Two uniform circular discs are rotating independently in the same direction around their common axis passing through their centres. The moment of inertia and angular velocity of the first disc are 0.1 kg - m$$^2$$ and 10 rad s$$^{-1}$$ respectively while those for the second one are 0.2 kg - m$$^2$$ and 5 rad s$$^{-1}$$ respectively. At some instant they get stuck together and start rotating as a single system about their common axis with some angular speed. The kinetic energy of the combined system is:

We have two identical axes, so the external torque about that common axis is zero. Whenever external torque is zero, the law of conservation of angular momentum tells us that the total angular momentum $$L$$ of the system remains constant. Mathematically the law is stated as $$L_{\text{initial}} = L_{\text{final}}$$, where $$L = I\,\omega$$ for each rigid body. Here $$I$$ is the moment of inertia and $$\omega$$ is the angular speed.
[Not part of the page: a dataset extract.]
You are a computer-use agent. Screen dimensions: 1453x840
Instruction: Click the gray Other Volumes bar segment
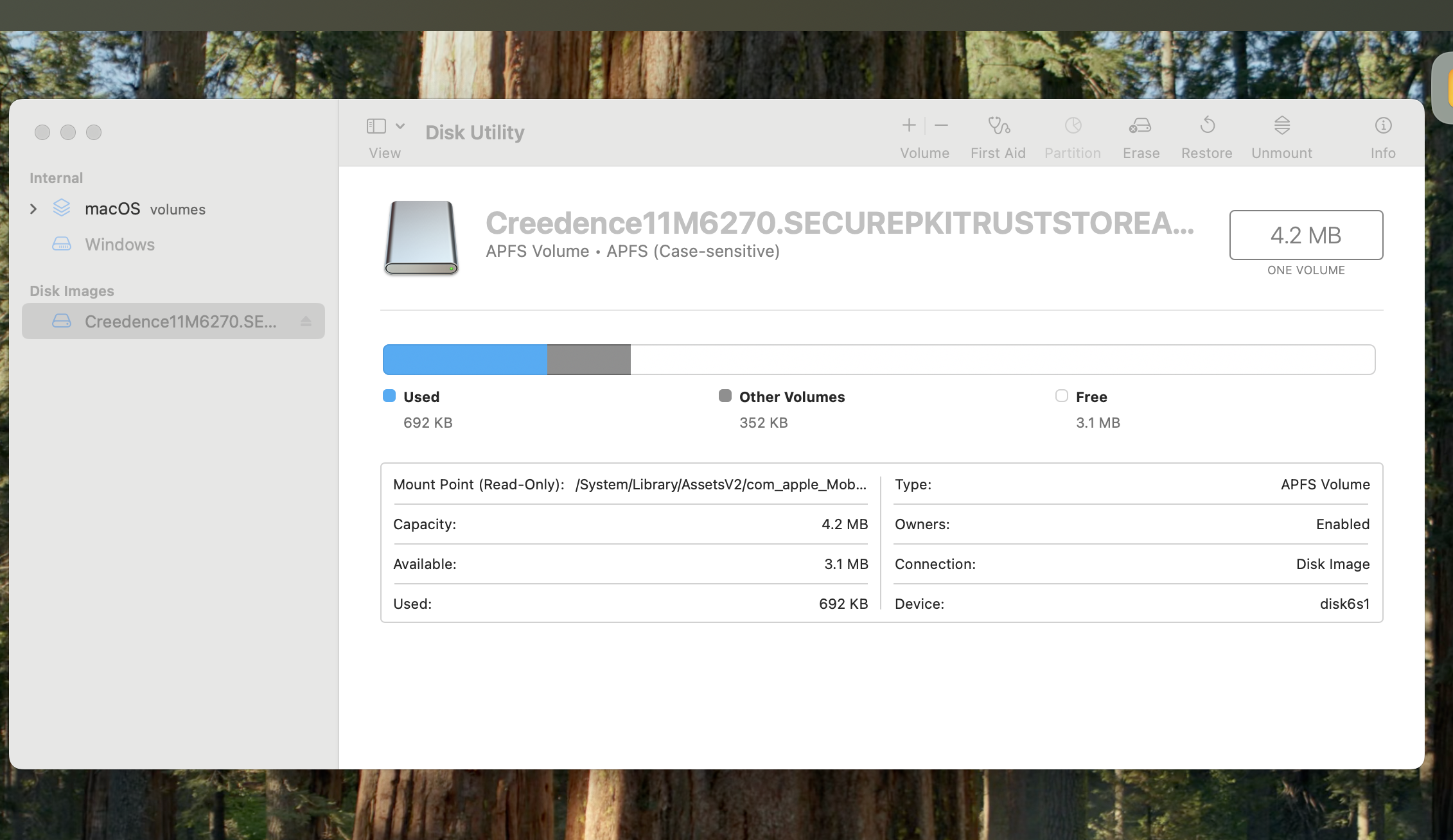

For the first disc the data are $$I_1 = 0.1\ \text{kg·m}^2$$ and $$\omega_1 = 10\ \text{rad·s}^{-1}$$. Hence its angular momentum is

$$L_1 = I_1\,\omega_1 = 0.1 \times 10 = 1\ \text{kg·m}^2\text{·s}^{-1}.$$

For the second disc we are given $$I_2 = 0.2\ \text{kg·m}^2$$ and $$\omega_2 = 5\ \text{rad·s}^{-1}$$, so its angular momentum equals

$$L_2 = I_2\,\omega_2 = 0.2 \times 5 = 1\ \text{kg·m}^2\text{·s}^{-1}.$$

Both discs rotate in the same direction, hence their angular momenta add algebraically. The total initial angular momentum of the system therefore is

$$L_{\text{initial}} = L_1 + L_2 = 1 + 1 = 2\ \text{kg·m}^2\text{·s}^{-1}.$$

Now the discs suddenly stick together. Because no external torque acts, the final angular momentum is the same:

$$L_{\text{final}} = 2\ \text{kg·m}^2\text{·s}^{-1}.$$

After sticking, the two discs behave like a single rigid body whose moment of inertia is simply the sum of the individual moments, since both masses are still distributed at the same radii from the common axis. Thus

$$I_{\text{combined}} = I_1 + I_2 = 0.1 + 0.2 = 0.3\ \text{kg·m}^2.$$

If $$\omega_f$$ is the common angular speed after they join, conservation of angular momentum gives

$$I_{\text{combined}}\;\omega_f = L_{\text{final}}.$$

Substituting the known numbers,

$$0.3\;\omega_f = 2$$

and therefore

$$\omega_f = \frac{2}{0.3} = \frac{20}{3}\ \text{rad·s}^{-1}.$$

We now compute the rotational kinetic energy of the combined system. The formula for rotational kinetic energy is

$$K = \frac{1}{2}\,I\,\omega^2.$$

Using $$I = 0.3\ \text{kg·m}^2$$ and $$\omega = \dfrac{20}{3}\ \text{rad·s}^{-1}$$, we get

$$K = \frac{1}{2}\times 0.3 \times \left(\frac{20}{3}\right)^2.$$

First square the angular speed:

$$\left(\frac{20}{3}\right)^2 = \frac{400}{9}.$$

Now multiply step by step:

$$\frac{1}{2}\times 0.3 = 0.15,$$

so

$$K = 0.15 \times \frac{400}{9} = \frac{0.15 \times 400}{9}.$$

Multiplying $$0.15 \times 400$$ gives $$60$$, hence

$$K = \frac{60}{9} = \frac{20}{3}\ \text{joule}.$$

Hence, the correct answer is Option B.